Check your understanding:
(a) In the statements on Oklahoma abortion legislation, which committee passed SB 1503?
(b) Continue the statements on Oklahoma abortion legislation from the point where they stop.

Exercise passage:
----------------------------------------

Statement from Rebecca Tong, co-executive director, Trust Women:
“It is incredibly disheartening to see the Oklahoma State Legislature double-down on cruel and discriminatory anti-abortion legislation in a moment when so many people are desperately seeking relief. SB 1503, like SB 8, is not only a bad law–it is a reckless and malicious policy that is guaranteed to result in poorer health outcomes for people seeking routine and essential health care, and the further unnecessary and immoral criminalization of pregnant people. Trust Women’s Oklahoma City clinic will continue to provide care to as many people as we can, for as long as we are able. Abortion care is community care, and we will support our communities.”
Statement from Rev. T. Sheri Dickerson, Oklahoma Call for Reproductive Justice:
“"The passage of SB 1503 out of the House Public Health Committee today cements the bullying efforts of the Oklahoma State Legislature by threatening people into carrying unwanted or unviable pregnancies against their will, while also tying the hands of providers and advocates. Oklahomans deserve better and should not have to flee the state for essential medical care. All Oklahomans should have the support and resources we need to raise healthy families and build thriving communities. Deciding if and when to grow our families is one of the most important decisions we make in life, and access to a full spectrum of reproductive health care, including abortion care, is essential. At OCRJ, we will continue to fight for the dignity and humanity of people seeking abortion care by raising awareness and educating people about abortion care, tackling misinformation and stigma, and offering love and compassion."
In addition to S.B. 1503 and S.B. 612, the legislature is still considering:
- H.B. 4327, a total abortion ban with a Texas-style private enforcement mechanism.

----------------------------------------

Available data:
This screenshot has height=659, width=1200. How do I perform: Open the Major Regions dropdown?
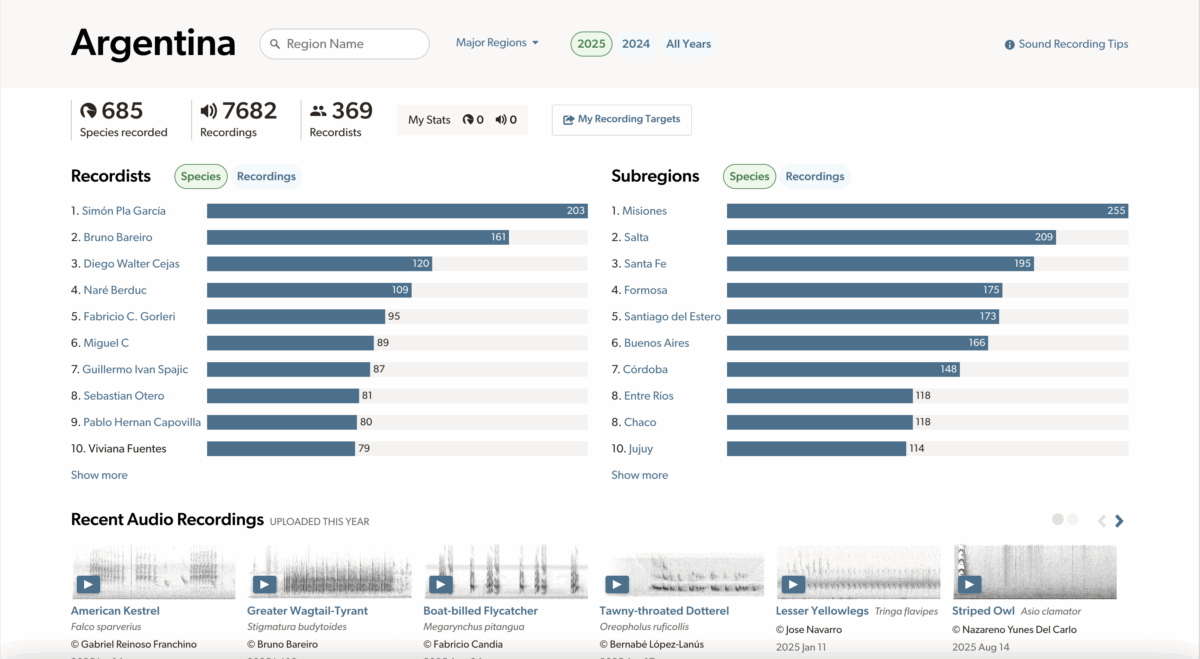pyautogui.click(x=497, y=42)
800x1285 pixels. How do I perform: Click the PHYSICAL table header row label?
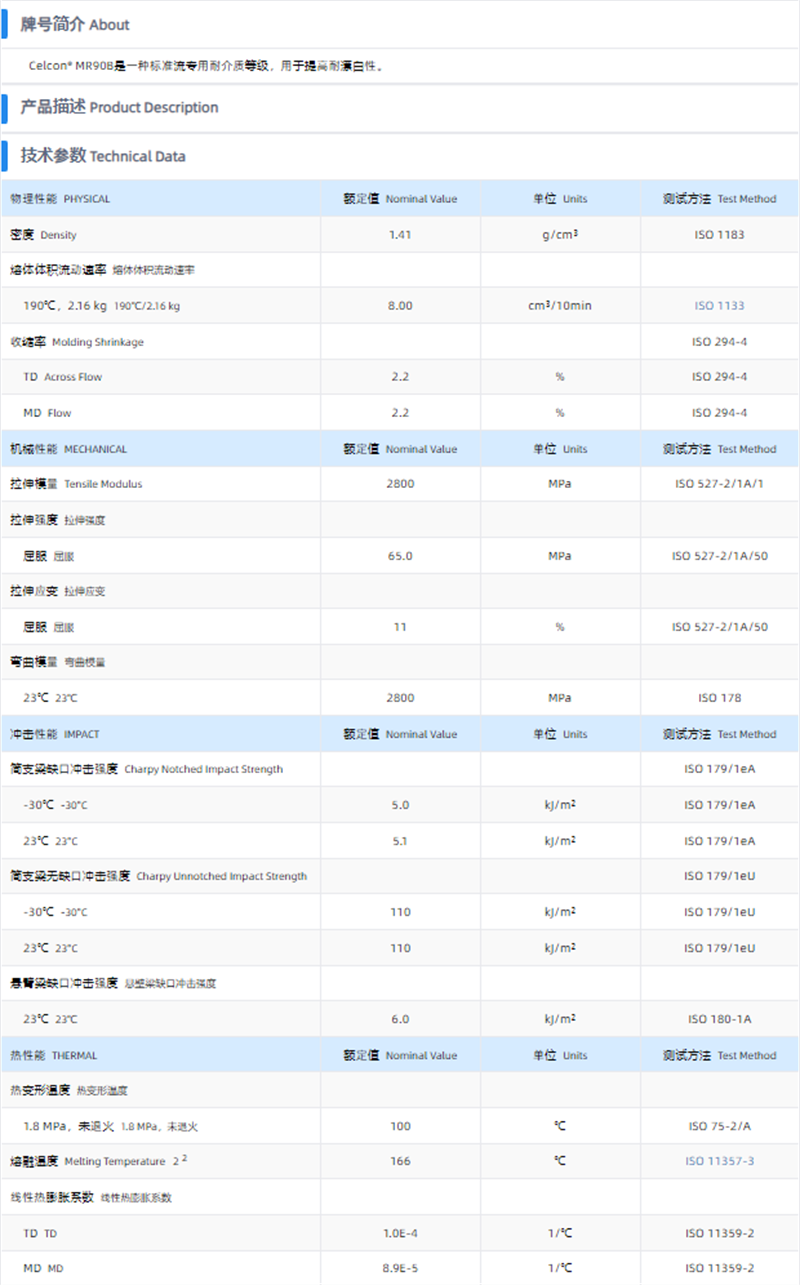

----------------------------------------

Exercise responses:
(a) The House Public Health Committee.

(b)
- S.B. 1553, a ban on abortion 30 days after a person’s last menstrual period, when few people know they are pregnant;
- S.B. 1555, a modification of the state’s trigger ban that would allow pre-Roe v. Wade statutes to take effect if the Supreme Court overturns Roe v. Wade, even in part, and asserts that the state could enforce a total ban;
- S.J.R. 37, a constitutional amendment that would eliminate any right to abortion in Oklahoma;
- S.J.R. 17, a constitutional amendment that would confer full personhood — and the rights that come with it — from conception;
- S.B. 1552, a bill funding fake clinics that lie to people seeking abortion.
If any abortion ban goes into effect in Oklahoma, it will be devastating for the region’s abortion access network. Oklahoma has been a lifeline for Texans seeking abortion after the state passed its near-total abortion ban. Since that ban took effect more than six months ago, some Oklahoma abortion providers have seen roughly a 2,500% increase in patients from Texas. Nearly half of all Texans who obtained an abortion out-of-state in the last six months traveled to Oklahoma.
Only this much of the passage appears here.